I haven't posted a recipe in a while, and I've got a million excuses: haven't been cooking much, haven't made my own recipes, trying to eat healthier so I'm making less cookies, lately all my cooking has been just for 2 people which makes for weird recipe proportions!

But no more excuses. Last week, I got together with my team from work, and I seized the opportunity to make something yummy + indulgent to share with everyone. Chocolate chip cookies are a classic that I've been making since I was little, and baking the dough in a rectangle pan is just a slightly quicker (and lazier) way to get the cookies in the oven! And while we're talking classics + childhood, what's more nostalgic than s'mores?

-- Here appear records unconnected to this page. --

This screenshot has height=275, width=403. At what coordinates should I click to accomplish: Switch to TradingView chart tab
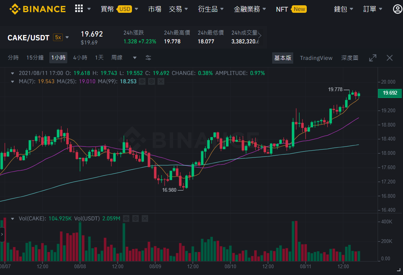[x=316, y=58]
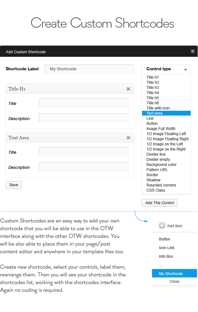Choose Rounded corners control type

[x=161, y=185]
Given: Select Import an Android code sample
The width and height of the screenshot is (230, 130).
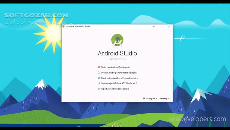Looking at the screenshot, I should pyautogui.click(x=115, y=89).
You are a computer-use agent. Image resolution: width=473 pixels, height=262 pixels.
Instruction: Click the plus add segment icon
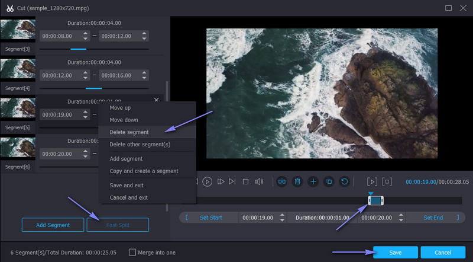tap(313, 181)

Ooey gooey sticky marshmallows with melted chocolate and crumbly graham crackers immediately take me back to summers as a kid!

So, if I want an easy, portable, crowd-pleasing dessert that appeals to everyone's inner child, it's a no-brainer: S'mores Bars.




1 cup butter, softened

1 1/2 cups sugar

2 eggs

1 tsp vanilla

1 tsp salt

2 tsp baking powder

2 cups flour

1 1/2 cups graham cracker crumbs

1 1/2 cups chocolate chips

3 cups mini marshmallows



1. Preheat the oven to 350. In a large bowl, cream together the butter and sugar, then add in the eggs and vanilla and beat until smooth.

2. Mix in the salt, baking powder, and flour until combined, then stir in the graham cracker crumbs (it's ok if they're not mixed too thoroughly, this means a little more texture in the finished product!)

3. Press half the cookie dough into a greased 9x13 pan and bake for 15-20 minutes. You don't need to cook it fully at this point, just get it started.

4. Top the based with an even layer of chocolate chips, then add on the marshmallows. They cook down a lot so don't be afraid to load them on! Then, crumble the remaining cookie dough over the top.

5.Bake for another 15 minutes, or until the cookie dough just starts to turn golden brown. Let the s'mores bars cool completely before you cut them into squares + serve. Enjoy!